0e/Basic/BECMI (these all kinda blur together for me) - short spell lists, simple randomized char-gen, stand-alone adventure modules, general sense of whimsy and-or gonzo, lethality and danger are a constant fact of life, underlying philosophy of guidelines-not-rules
1e - the PC race selection, most of the pre-UA classes plus Cavalier (specifically including the 1e Ranger!), clerics-v-undead subsystem, individual weapon proficiencies, variable xp progression by class, strongholds etc. at higher level, training rules, risky magic e.g. expanding fireballs or possible death in teleport, saving throws that depend on what is being saved against
2e - open-ended but slow class advancement, death at -10, many spells (but severely curated for each campaign or style), magic item compendia, alignment, slow recovery rates for spells and hit points
3e/3.5e - sorcerer casting system (slots but no pre-memorization) for all casting classes, Bards that can start at 1st, NPCs and PCs on the same chassis, various magic items
4e - geographical and tactical set-piece encounter design, terrain rules, bloodied condition for everyone, points-of-light style setting
5e - advantage-disadvantage in certain situations, bounded accuracy but only to a point

There would be a base 1e-like set of classes intended for all games plus a similar-length list of options that could be added or not to any given campaign or setting.

I would also harvest a selection of monsters from each edition's various MMs - hell, what am I saying?

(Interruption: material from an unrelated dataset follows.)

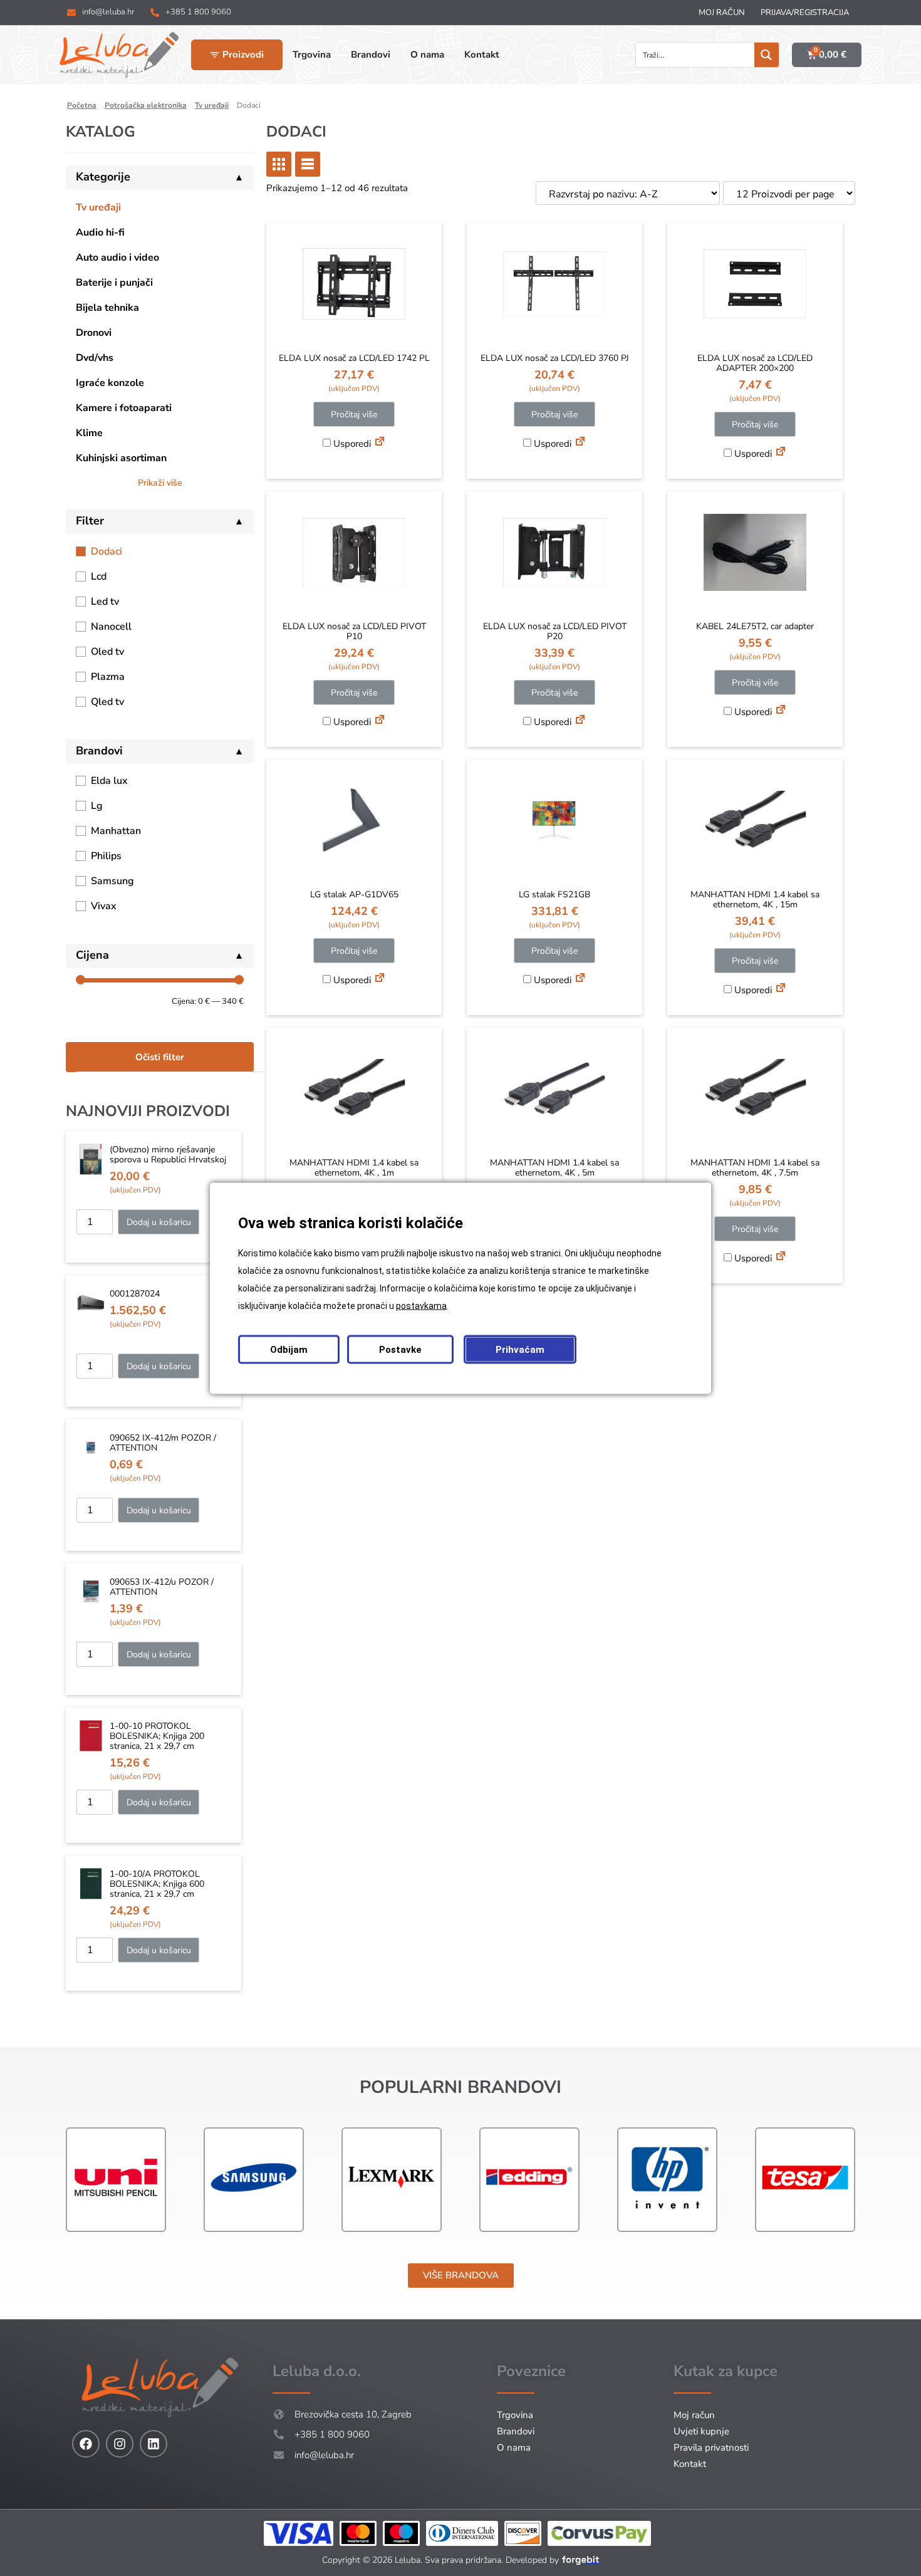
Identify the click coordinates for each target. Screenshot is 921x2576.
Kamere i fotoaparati (124, 408)
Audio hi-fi (100, 232)
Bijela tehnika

I'd just use them all. :)
 

squibbles

Adventurer
Original D&D--being a game that emulates genre fiction, not a self-referential one
Basic--the deliberate effort at simplicity; as in the short monster and spell lists
AD&D 1E--the class list
AD&D 2E--Dark Sun, and generosity in setting publication generally
3.x--man, I'm drawing a blank, I can't think of anything it does that 5e doesn't do better, maybe the faux in-setting object book covers
4E--replacing saves with defenses
5E--the d20 resolution system with its bounded accuracy, advantage, and disadvantage

Do I have inconsistent and conflicting preferences there? Yes.
 

jdrakeh

Front Range Warlock
Original D&D: Law/Chaos only alignment axis. Adding a Good/Evil axis in later editions created more problems than it solved.
Basic (Holmes, B/X, BECMI): Skills from the Rules Cyclopedia. The best implementation of skills in D&D for my money.
AD&D 1E: Weapon types versus armor types. Probably re-worked mechanically, but I really like the idea, if not the implementation.
AD&D 2E: Specialty priests/clerics. It makes more sense than all clerics casting from the exact same spell list as they do in many editions.
3.x: Unified task resolution mechanic. Roll 1d20+Ability+Skill vs Difficulty.
4E: Skill challenges (final form). WotC had a lot of trouble getting this right, but when they did it was pretty awesome.
5E: Advantage and Disadvantage. Such a simple, elegant, mechanic that eliminates so much of the boring, pointless, modifier math introduced in D&D 3x.